David-Sarah Hopwood wrote:
> Sandro Magi wrote:
>>   // implicit coercion of a string to a VettedPath
>>   // that performs the access check at time of creation
>>   public static implicit operator VettedPath(string path)
>>   {
>>     // access check, throws UnauthorizedException
>>     File.AccessCheck(path);
> 
> I'm assuming this check is based on the identity of the direct
> caller of 'operator VettedPath(string)'.

Yes, though 'identity' may not be the evidence used. It's just a rough
idea based on a pattern I devised for reducing errors in other code (see
below), so I'm not yet sure precisely how the access should be verified.
Identity is one obvious possibility for legacy compatibility.

> (If it is based also on indirect callers, then we have a stack
> inspection system: see that section of Tyler's "ACLs Don't" paper
> for general problems with such systems, and see the recent
> Java Calendar exploit for a concrete example.)

Yes, I was trying to avoid stack inspection as it inhibits composition,
and POLA by extension.
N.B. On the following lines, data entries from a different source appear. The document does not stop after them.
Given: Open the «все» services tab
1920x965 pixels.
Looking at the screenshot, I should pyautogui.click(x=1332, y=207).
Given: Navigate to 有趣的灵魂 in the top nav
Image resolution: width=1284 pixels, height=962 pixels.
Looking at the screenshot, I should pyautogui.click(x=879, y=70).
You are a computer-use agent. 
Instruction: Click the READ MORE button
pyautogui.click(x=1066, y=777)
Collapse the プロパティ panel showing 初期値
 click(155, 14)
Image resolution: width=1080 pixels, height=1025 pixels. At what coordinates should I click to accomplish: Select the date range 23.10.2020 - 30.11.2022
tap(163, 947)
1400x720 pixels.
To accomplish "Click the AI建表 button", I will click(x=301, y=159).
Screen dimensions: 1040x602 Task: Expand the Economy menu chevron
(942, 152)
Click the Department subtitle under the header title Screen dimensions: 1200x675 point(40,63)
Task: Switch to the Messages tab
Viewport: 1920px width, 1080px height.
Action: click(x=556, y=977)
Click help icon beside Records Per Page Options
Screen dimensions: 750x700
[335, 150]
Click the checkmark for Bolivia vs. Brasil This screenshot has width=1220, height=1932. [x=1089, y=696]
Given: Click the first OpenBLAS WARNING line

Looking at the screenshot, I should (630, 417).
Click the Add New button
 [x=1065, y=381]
The vetted type is intended to "wrap up" an
authorization into a communicable value, like a capability, but without
having to change existing ACL-based code.

> The problem is that there is no "appropriate time" to perform an
> identity-based access check. We have only succeeded in moving the
> point at which the confused deputy vulnerability is present to the
> code that triggers the access check. That is, the direct caller
> of 'operator VettedPath(string)' is now the confusable deputy.

Yes, but at least whether the data is verified and the operations
authorized is explicit in the interface.

Code which uses Vetted types is not confusable, code which does not is
confusable. The answer is thus to push vetted types into more code.
Considering it's a simple wrapper with an implicit conversion, the
refactoring required is very low.

We eventually bottom out at user-interface boundaries where a vetted
type may produce a power box, or signal an error to the user.

> Note that although VettedPath can reasonably be trusted (assuming
> that File.AccessCheck is also audited), that does not imply that
> its caller can be.

Trusted with what?

> I should also have mentioned that making the check triggered by
> an implicit conversion, as the above code does, is a particularly
> bad idea.

I generally dislike implicit conversions, but it provides a compile-time
upgrade path for legacy code that was using only unverified data before.

This pattern has proven useful for vetting method arguments. I have
vetting classes to ensure method arguments are non-null, or references
which may be null are marked as such, etc. They all have implicit
conversions so legacy code remains unchanged.

In the scope of the method, I need only inspect the method argument type
to know how carefully I need to handle it. Since the method should be
checking for these properties and throwing exceptions anyway, where's
the harm?

Sandro